Write out exactly the lines below that run from the one containing "Sort the table by DISK column" through the one containing "415x217 pixels.", both included, with no other lines.
▬▬▬▬▬▬▬▬▬▬
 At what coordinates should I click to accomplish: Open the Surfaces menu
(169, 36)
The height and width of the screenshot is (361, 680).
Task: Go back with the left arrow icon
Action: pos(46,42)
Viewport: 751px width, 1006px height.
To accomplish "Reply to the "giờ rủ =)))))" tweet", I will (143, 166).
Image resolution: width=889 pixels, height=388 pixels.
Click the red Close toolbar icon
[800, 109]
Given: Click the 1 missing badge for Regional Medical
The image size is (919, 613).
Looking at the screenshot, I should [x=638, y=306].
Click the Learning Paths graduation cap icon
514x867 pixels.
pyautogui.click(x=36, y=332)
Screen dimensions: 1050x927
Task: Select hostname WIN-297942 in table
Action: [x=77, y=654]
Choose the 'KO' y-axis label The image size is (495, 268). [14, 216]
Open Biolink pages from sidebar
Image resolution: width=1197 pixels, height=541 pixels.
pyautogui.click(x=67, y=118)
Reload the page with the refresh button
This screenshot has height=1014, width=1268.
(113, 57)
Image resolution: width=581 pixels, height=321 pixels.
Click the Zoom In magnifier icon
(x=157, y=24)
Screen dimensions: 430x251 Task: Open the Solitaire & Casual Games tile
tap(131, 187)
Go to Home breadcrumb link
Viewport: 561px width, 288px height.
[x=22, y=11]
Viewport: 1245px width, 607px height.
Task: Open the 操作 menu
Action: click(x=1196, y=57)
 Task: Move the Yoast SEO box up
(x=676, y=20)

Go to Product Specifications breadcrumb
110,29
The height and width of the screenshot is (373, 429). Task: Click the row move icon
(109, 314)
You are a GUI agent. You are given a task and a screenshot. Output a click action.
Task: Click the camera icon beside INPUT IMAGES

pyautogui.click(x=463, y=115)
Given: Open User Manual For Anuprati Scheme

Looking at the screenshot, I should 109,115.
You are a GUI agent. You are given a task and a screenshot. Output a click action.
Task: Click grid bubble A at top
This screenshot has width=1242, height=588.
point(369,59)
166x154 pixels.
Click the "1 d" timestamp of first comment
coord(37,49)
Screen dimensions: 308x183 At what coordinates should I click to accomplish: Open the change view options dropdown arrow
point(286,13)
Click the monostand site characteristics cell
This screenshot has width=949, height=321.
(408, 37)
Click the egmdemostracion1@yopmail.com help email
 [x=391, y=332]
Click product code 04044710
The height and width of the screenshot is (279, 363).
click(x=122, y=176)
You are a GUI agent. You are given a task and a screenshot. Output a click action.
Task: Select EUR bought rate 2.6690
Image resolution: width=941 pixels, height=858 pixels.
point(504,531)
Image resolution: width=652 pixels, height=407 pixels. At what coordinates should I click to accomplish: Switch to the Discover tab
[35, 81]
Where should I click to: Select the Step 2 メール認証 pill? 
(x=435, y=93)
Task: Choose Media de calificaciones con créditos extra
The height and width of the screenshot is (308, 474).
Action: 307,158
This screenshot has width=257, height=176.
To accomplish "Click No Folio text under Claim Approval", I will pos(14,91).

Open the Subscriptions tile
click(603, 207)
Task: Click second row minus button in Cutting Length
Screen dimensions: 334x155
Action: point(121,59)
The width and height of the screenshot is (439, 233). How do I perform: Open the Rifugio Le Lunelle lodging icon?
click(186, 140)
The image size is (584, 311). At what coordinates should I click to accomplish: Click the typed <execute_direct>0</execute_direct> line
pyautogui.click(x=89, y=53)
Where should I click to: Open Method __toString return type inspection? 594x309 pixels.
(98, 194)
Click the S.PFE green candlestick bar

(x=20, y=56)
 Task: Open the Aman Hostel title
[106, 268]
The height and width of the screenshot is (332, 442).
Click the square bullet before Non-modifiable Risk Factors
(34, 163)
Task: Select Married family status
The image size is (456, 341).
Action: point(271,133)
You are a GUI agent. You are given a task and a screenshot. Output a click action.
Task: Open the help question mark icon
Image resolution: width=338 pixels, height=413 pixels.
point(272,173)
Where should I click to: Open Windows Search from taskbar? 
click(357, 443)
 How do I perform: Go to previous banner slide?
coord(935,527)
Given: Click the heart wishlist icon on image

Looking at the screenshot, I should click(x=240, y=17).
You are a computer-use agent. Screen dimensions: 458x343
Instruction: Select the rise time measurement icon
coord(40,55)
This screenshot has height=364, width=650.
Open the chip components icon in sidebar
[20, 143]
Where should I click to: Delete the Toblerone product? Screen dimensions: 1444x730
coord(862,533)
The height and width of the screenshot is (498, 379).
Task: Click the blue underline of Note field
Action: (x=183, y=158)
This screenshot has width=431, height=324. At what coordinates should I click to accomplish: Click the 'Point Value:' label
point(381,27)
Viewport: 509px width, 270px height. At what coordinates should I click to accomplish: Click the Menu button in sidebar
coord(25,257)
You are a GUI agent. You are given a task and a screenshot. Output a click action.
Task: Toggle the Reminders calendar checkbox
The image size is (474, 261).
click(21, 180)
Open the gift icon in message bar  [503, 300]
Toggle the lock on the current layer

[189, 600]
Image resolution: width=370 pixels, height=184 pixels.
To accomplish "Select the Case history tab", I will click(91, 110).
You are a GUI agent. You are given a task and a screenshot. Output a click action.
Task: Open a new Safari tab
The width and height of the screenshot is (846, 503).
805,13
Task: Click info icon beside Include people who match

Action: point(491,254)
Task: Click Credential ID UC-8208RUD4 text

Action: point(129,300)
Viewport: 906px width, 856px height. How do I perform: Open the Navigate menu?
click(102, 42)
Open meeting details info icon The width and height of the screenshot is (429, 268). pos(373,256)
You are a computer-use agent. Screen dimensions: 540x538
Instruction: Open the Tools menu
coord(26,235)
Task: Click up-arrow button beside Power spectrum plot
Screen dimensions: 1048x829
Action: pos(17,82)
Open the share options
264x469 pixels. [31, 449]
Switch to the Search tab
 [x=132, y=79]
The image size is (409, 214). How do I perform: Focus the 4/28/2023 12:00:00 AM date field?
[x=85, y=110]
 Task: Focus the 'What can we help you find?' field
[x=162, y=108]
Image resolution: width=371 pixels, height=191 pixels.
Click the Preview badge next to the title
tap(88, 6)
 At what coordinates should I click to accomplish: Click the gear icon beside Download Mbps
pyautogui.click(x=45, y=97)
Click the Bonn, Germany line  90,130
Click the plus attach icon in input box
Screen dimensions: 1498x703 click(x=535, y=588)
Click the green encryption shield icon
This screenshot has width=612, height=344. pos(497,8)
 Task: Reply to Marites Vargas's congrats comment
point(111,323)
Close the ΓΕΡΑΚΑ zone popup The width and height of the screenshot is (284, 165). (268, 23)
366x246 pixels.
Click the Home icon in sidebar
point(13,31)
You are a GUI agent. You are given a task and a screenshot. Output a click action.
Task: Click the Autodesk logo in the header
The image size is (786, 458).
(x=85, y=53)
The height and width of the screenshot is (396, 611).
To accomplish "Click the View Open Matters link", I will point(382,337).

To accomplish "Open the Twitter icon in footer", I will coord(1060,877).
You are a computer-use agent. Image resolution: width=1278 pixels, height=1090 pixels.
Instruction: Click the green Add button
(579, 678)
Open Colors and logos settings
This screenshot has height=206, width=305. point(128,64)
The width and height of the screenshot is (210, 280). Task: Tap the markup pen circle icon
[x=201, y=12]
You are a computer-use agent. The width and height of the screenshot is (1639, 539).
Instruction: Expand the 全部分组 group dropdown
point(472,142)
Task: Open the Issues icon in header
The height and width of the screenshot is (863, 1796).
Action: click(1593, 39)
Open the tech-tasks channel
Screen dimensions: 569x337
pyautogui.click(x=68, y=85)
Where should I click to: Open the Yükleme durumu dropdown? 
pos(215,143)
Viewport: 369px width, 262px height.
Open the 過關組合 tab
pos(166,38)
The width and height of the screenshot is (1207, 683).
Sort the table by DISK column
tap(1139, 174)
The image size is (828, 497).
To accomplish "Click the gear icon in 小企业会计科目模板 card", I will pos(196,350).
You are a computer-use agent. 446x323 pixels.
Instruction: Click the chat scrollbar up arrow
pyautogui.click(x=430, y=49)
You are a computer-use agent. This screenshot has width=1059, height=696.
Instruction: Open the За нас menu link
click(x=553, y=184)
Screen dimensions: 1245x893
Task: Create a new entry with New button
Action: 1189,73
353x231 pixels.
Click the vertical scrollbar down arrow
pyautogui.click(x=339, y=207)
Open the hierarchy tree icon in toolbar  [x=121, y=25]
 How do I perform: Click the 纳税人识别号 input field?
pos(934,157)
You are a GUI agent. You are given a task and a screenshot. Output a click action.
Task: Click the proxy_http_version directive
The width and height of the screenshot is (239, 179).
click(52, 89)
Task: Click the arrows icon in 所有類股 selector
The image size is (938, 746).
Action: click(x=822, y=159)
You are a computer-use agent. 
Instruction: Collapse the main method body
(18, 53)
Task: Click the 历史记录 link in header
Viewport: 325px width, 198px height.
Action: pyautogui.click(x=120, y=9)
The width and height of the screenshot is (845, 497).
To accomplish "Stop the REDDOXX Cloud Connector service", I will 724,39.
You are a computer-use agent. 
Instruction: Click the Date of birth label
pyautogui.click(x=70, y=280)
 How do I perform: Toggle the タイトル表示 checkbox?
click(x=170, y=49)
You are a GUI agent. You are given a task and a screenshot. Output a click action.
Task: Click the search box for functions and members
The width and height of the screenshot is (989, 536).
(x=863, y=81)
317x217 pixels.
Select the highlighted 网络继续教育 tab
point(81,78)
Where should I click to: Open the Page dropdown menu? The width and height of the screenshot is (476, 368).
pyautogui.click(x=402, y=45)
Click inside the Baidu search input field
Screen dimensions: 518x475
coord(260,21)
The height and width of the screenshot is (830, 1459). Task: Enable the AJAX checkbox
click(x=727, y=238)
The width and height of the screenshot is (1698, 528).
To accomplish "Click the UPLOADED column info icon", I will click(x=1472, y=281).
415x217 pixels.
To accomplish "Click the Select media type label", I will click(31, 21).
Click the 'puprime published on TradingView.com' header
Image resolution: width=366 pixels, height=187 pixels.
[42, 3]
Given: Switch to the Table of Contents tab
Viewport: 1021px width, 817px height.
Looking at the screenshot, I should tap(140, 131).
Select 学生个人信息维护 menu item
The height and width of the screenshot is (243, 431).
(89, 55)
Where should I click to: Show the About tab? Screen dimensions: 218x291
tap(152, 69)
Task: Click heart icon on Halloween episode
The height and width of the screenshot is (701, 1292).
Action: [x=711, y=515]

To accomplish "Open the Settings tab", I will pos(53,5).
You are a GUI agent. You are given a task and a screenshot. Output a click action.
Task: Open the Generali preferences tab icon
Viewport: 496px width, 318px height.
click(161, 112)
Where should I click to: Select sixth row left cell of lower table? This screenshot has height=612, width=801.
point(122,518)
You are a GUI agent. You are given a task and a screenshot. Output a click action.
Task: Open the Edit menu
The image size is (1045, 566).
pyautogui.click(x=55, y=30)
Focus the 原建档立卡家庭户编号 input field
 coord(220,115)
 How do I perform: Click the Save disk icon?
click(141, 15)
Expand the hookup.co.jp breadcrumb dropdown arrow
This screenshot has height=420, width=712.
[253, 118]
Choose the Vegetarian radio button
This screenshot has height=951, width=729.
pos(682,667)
▬▬▬▬▬▬▬▬▬▬
• FINISHED EXERCISE:
Sort the table by DISK column
tap(1139, 174)
The image size is (828, 497).
To accomplish "Click the gear icon in 小企业会计科目模板 card", I will pos(196,350).
You are a computer-use agent. 446x323 pixels.
Instruction: Click the chat scrollbar up arrow
pyautogui.click(x=430, y=49)
You are a computer-use agent. This screenshot has width=1059, height=696.
Instruction: Open the За нас menu link
click(x=553, y=184)
Screen dimensions: 1245x893
Task: Create a new entry with New button
Action: 1189,73
353x231 pixels.
Click the vertical scrollbar down arrow
pyautogui.click(x=339, y=207)
Open the hierarchy tree icon in toolbar  [x=121, y=25]
 How do I perform: Click the 纳税人识别号 input field?
pos(934,157)
You are a GUI agent. You are given a task and a screenshot. Output a click action.
Task: Click the proxy_http_version directive
The width and height of the screenshot is (239, 179).
click(52, 89)
Task: Click the arrows icon in 所有類股 selector
The image size is (938, 746).
Action: click(x=822, y=159)
You are a computer-use agent. 
Instruction: Collapse the main method body
(18, 53)
Task: Click the 历史记录 link in header
Viewport: 325px width, 198px height.
Action: pyautogui.click(x=120, y=9)
The width and height of the screenshot is (845, 497).
To accomplish "Stop the REDDOXX Cloud Connector service", I will 724,39.
You are a computer-use agent. 
Instruction: Click the Date of birth label
pyautogui.click(x=70, y=280)
 How do I perform: Toggle the タイトル表示 checkbox?
click(x=170, y=49)
You are a GUI agent. You are given a task and a screenshot. Output a click action.
Task: Click the search box for functions and members
The width and height of the screenshot is (989, 536).
(x=863, y=81)
317x217 pixels.
Select the highlighted 网络继续教育 tab
point(81,78)
Where should I click to: Open the Page dropdown menu? The width and height of the screenshot is (476, 368).
pyautogui.click(x=402, y=45)
Click inside the Baidu search input field
Screen dimensions: 518x475
coord(260,21)
The height and width of the screenshot is (830, 1459). Task: Enable the AJAX checkbox
click(x=727, y=238)
The width and height of the screenshot is (1698, 528).
To accomplish "Click the UPLOADED column info icon", I will click(x=1472, y=281).
415x217 pixels.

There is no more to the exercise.